The second cutting of that field usually comes in late August when the alfalfa produces its flowers. Something about that lush field must appeal to finches because a flock of them flies up from the grass when I pass by on my morning walks. Yellow, yellow, yellow from such a deep green, such vibrant dots of purple.

This year, however, the flowers died, the finches left, and still the field was unmowed. Cows like timothy. They shove it around with their muzzles and yank some strands on which to ruminate, other pieces they leave behind the way my kids pick onions out of whatever they’re eating. But when you shake out a biscuit of alfalfa before cattle, the coarse strands scratching your forearms, prickling your wrists, the animals are all business. No evidence of  alfalfa ever needs to be swept away once the animals have finished. They lick their troughs clean, and then, they milk like crazy. Young stock never tastes this delicacy. You have to be a working girl to get that kind of a treat. So to pass this field those final days of summer, these first two weeks of fall, disturbed me. It also challenged me to remember: that’s not your life now. That field, the hayloft that still has room somewhere, all the bales that will not thrill some poor old dame missing her fresh pasture in the darkest days of winter, isn’t your concern anymore. Try to console yourself, instead, with the joy of those finches.

But one day when I was off at my job in the life I lead now where no one is dependent upon a good harvest, the field got mowed. Sometimes, I remember this well, things get done a little later than you had hoped. I had a busy day Friday and an upsetting one. A day that reminded me how cruel young girls can be and how, no matter how painful your own adolescence might have been, that feeling cannot compare to the agony it is to watch your own children muddle through it. I needed a walk, anticipated the healing way moving my body clears my head, and it did feel good to be outside. The Concord grapes are ripe and emit their perfume. Treetops are turning orange, their clingy vines a jewelly gold.

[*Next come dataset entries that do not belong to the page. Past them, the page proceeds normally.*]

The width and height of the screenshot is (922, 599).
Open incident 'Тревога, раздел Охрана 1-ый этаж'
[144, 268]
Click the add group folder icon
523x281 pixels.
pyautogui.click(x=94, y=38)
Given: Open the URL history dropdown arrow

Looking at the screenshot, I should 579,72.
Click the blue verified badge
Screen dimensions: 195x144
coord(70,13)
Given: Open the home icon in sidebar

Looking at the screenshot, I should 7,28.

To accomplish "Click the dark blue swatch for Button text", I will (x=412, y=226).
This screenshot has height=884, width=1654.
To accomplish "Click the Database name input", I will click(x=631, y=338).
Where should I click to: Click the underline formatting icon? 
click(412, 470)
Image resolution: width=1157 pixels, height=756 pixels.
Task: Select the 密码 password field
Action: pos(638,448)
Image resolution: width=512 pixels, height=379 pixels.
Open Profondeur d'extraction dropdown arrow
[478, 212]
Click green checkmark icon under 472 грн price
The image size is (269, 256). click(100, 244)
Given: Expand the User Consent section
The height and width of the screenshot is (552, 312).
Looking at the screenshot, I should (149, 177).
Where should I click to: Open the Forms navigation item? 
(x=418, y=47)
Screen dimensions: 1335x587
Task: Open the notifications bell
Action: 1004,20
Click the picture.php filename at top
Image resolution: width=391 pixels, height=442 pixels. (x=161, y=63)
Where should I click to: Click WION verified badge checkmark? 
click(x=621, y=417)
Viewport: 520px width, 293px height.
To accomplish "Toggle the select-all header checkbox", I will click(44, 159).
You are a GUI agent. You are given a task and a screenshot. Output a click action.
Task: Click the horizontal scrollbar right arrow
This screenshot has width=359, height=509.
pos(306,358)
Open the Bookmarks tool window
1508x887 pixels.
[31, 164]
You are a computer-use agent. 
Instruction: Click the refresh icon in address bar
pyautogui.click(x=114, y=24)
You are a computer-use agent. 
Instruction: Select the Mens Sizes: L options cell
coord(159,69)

When I passed the field, however, all I could smell was the hay. To think about our farm, its ramshackle barns, the batting heads of our cows at their feeders, my father in his good weather footwear, black hightop Converse sneakers, strekking through the empty heifer barns towards where we parked the corn chopper  is one kind of longing. But to come upon a freshly mowed field of alfalfa is a much more potent trigger. I didn’t think of home again, I was home.

Because he baled hay late into the day and rushed home to milk before unloading the wagon, my father often parked the load outside my bedroom window. In dry weather, he left it overnight for the hired help to empty. If the forecast predicted rain, he emptied it himself after milking. Either way, I slept inhaling that scent. I’m sure a part of me thought that’s how I would always fall asleep. Outside, the stanchions would creak, the dogs bark at a raccoon in the cornfield, a calf would call out for its mother. Wasn’t there only one world to be a part of? And wouldn’t my father always be central to it?

Decades later, I stood on a street in a town that is far away from where our farm used to be, but that scent placed me squarely back in the hayloft, in the freestall where we fed the cows, in the bedroom of a house that was burned down long ago to make room for something else. I’m happy the bounty of that field will not go to waste, and next year, I can feel confident that eventually, someone will do the work that needs to be done. But that relief will not completely lessen the homesickness I experience when the field is not grass but crop, when I am reminded once more that there are some places to which we can never really return.

Maybe, for my daughters working through teenage strife, for me witnessing it, for anyone struggling along the unavoidable path before them, that’s also the good news.